Clef de voûte des recherches en cours : «l’ensemencement et la propagation dans les modèles expérimentaux».
«L’observation humaine a fortement suggéré le rôle des connexions dans de nombreuses maladies neurodégénératives, mais elle n’a pas permis de l’affirmer, résume le Pr Duyckaerts. Elle n’a pas pu déterminer, de plus, quel était le site initial et les mécanismes en cause. Les premières données expérimentales, qui ont profondément modifié la conception des lésions neurodégénératives, sont directement inspirées des modèles utilisés dans les maladies à prions. La première preuve expérimentale est probablement celle obtenue par l’injection à trois marmousets d’homogénats cérébraux provenant d’un patient atteint de maladie d’Alzheimer. Cette injection a provoqué l’apparition de plaques amyloïdes associées à des prolongements dystrophiques et à une angiopathie amyloïde, six à sept années plus tard.»
Les modèles transgéniques ont permis d’accélérer les observations. Des expériences répétées chez la souris «sauvage» ont révélé un «effet souche» analogue à celui qui a été observé dans les maladies à prions. C’est dans les maladies «à corps de Lewy» que les résultats se sont révélés les plus spectaculaires : des fibrilles synthétiques d’alpha-synucléine ont en effet été capables d’initier la formation de véritables corps de Lewy au point d’injection et dans les zones de projection. La topographie de ces lésions dépend du point d’injection et apparaît directement conditionnée par les connexions. La maturation des corps de Lewy et la mort neuronale consécutive correspondent au modèle que nous avions pu en élaborer à partir des observations humaines.

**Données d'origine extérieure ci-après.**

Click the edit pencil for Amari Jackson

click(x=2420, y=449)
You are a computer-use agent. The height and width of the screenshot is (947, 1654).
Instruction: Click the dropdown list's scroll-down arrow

«La contamination de neurones sensibles ou d’un réseau de neurones par des agrégats protéiques suppose un transit, éventuellement bref, dans le milieu extracellulaire. Ce passage extracellulaire d’un neurone à l’autre constitue une fenêtre thérapeutique. Des anticorps dirigés contre les agrégats protéiques ont été administrés dans l’espoir d’entraver la propagation. Ils commencent à se révéler expérimentalement efficaces, conclut le Pr Duyckaerts. Après l’aire de la génétique, c’est aujourd’hui le temps du prion et de la mauvaise conformation. Ce changement de paradigme a déjà conduit, en un laps de temps très court, à une moisson de découvertes. La propagation des protéines mal conformées donne enfin une explication mécanistique à la topographie si particulière des maladies neurodégénératives, que les neuropathologistes s’étaient appliqués à décrire. De nouvelles voies thérapeutiques ont été ouvertes. Les progrès soulèvent aussi un grand nombre de questions nouvelles : la plus importante concerne sans doute le mécanisme intime du changement de conformation et de l’agrégation qui en est la conséquence.»